Fouling strategy gets dissected endlessly - Hack-a-Shaq debates have been recycled across three decades - but the more persistent dysfunction in clutch situations is simpler. Teams repeatedly isolate their primary ball-handler in the final two minutes not because it’s the highest-percentage option, but because the rest of the offensive system has no structure that survives defensive pressure at that intensity. When defenses switch everything and crowd the paint, most sets that worked in the second quarter simply stop functioning. Isolation becomes the default because there’s no fallback.
The teams that have consistently outperformed in close games - Golden State during the dynasty years, San Antonio under Popovich, Boston under Mazzulla more recently - share something that gets framed as culture or trust but is actually more mechanical than that. Their late-game possessions still involve movement. Not complex movement, but enough to generate a second decision point. A dribble-handoff that might become a pull-up. A corner set that collapses the paint before kicking out. The shot at the end of the possession isn’t the entire plan; it’s the result of one earlier action forcing the defense to make a choice.

Why Isolation Persists
The honest answer is roster construction. Designing a functional late-game half-court offense requires at least two players who are threats to both score and make the right pass under pressure. That combination is rarer than it sounds. Most teams have one - their star - and then a collection of shooters who need the ball delivered to a specific spot to be useful. When the shot clock is under ten seconds and the defense is fully set, those shooters become furniture.

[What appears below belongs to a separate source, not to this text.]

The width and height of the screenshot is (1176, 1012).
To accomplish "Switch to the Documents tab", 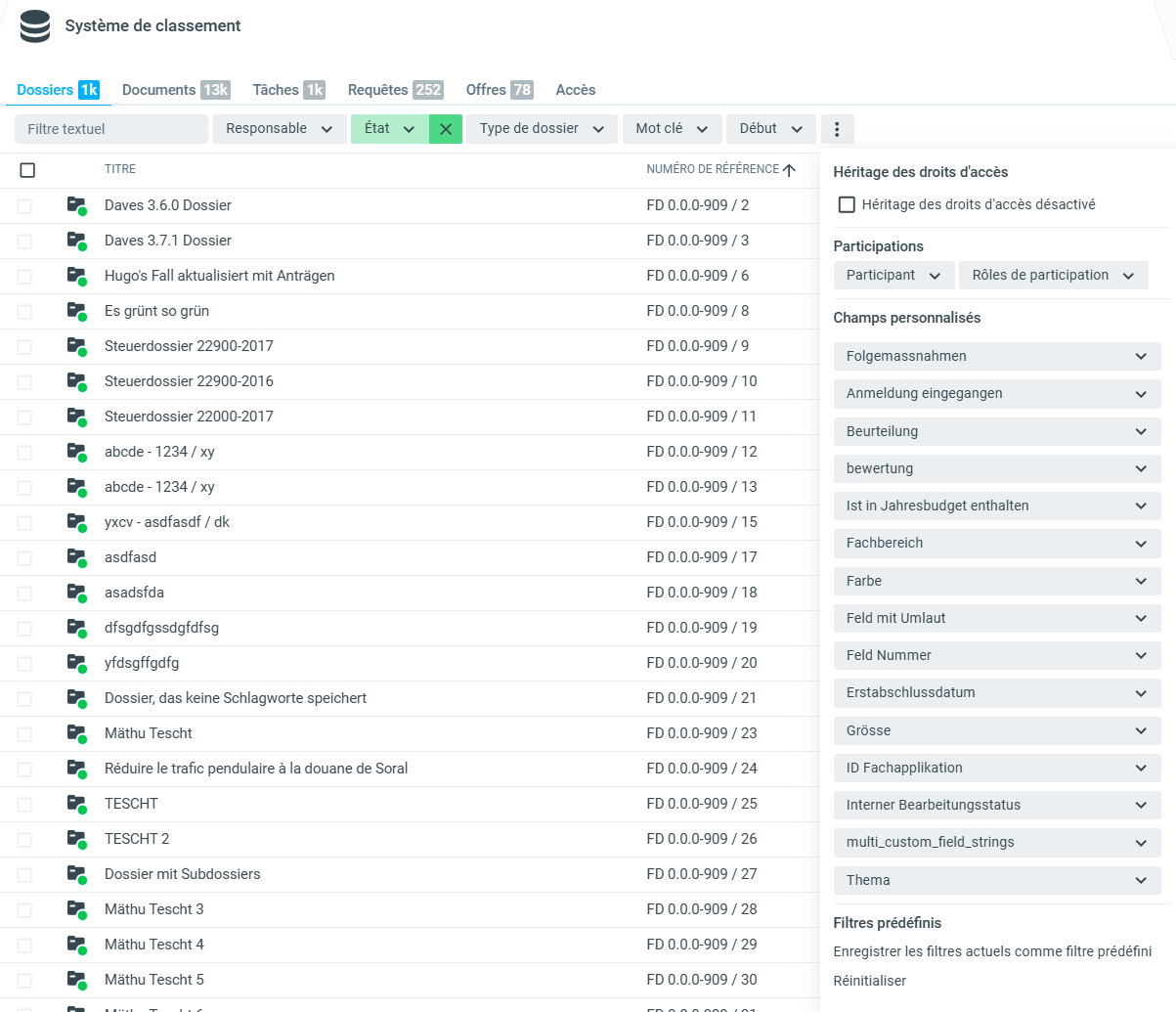I will tap(174, 90).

So coaches trust the one guy who can create off the dribble, even knowing the defense is selling out to stop him. The math on that is genuinely complicated - a contested shot from your best player versus a clean look from your fifth option involves variables that differ wildly by roster - and there’s no clean universal answer.
What is clear is that the teams investing in a second playmaker, someone who can run a two-man game without needing to be the primary scorer, are the ones whose clutch numbers don’t look like a coin flip. The rest are just hoping their star gets hot at the right moment. Sometimes he does.